“Ouija” is scary, but not scary like Dracula, Edgar Allen Poe or hungry zombies. No, “Ouija” is scary because as I watched it I could feel my life slipping away, second-by-second, for ninety excruciating minutes.
The first Ouija board with an alphabet on it was patented in 1890. In the late 1960s they became a household item when Hasbro’s Parker Brothers began marketing them in 1966. If you haven’t played with one, you’ve certainly seen a witchboard in the movies and know when teens start ouijiing spiritual strife is just around the corner.
The trouble in “Ouija” begins when Debbie (Shelley Hennig) breaks the first rule of witchboarding: Never play alone. She pays a heavy price for her spiritual disobedience and soon her group of good-looking friends is gathered at her funeral. “She said she’d see us the next day,” says BFF Laine (Olivia Cooke). “Why would she say that?” We’ll never know… unless Laine pulls out the Ouija Board! Using Debbie’s board Laine and pals try and contact their dearly departed’s spirit, but instead unleash a demonic terror that threatens all of their lives.
As scary as you would imagine a horror film inspired by a board game to be, “Ouija” is a mishmash of demonology, Japanese horror and so many slasher movie tropes they owe John Carpenter and Wes Craven a writing credit. The blonde girl dies first, there’s spooky stuff in the attic and the plucky heroine outlives almost everyone. At least there’s very little found footage.
The movie is 5% jump scares, those unexpected loud noises that make you twitch in your seat, 67% set-up and 28% strange glances. As Laine, Debbie’s intrepid best friend, Cooke does most of the heavy lifting.

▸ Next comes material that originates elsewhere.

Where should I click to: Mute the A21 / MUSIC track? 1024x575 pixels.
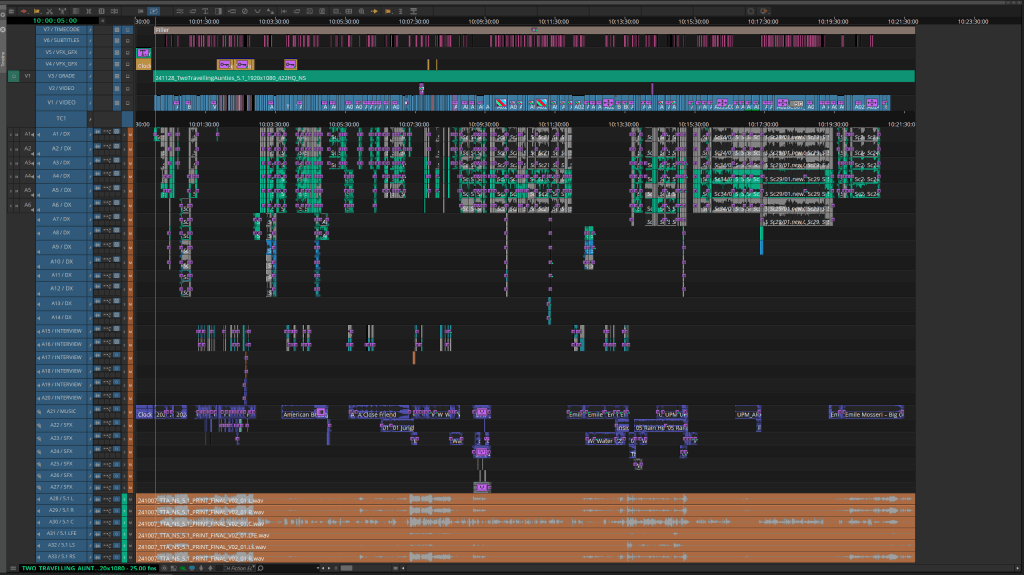[129, 413]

She keeps the action (such that it is) moving forward all the while displaying her mastery of the concerned look. With a furrowed brow and a determined attitude she tracks down the mystery behind her friend’s death, but mostly she just looks concerned.
More annoying than the blank stares is the movie’s habit of telling the audience the most obvious of details. “She played it alone,” whispers Laine in amazement over a shot of, you guessed it, Debbie going solo on the Ouija board. Over footage of Deb saying she found the board in the attic Laine helpfully adds, “She found it in her house!” Instead of telling us something useful, or interesting, the film makes sure that no detail, no matter how small, is commented on.
You won’t need spiritual help to figure out whether to see “Ouija” or not. The planchette (the ouija’s triangular pointer) is aimed at “No.”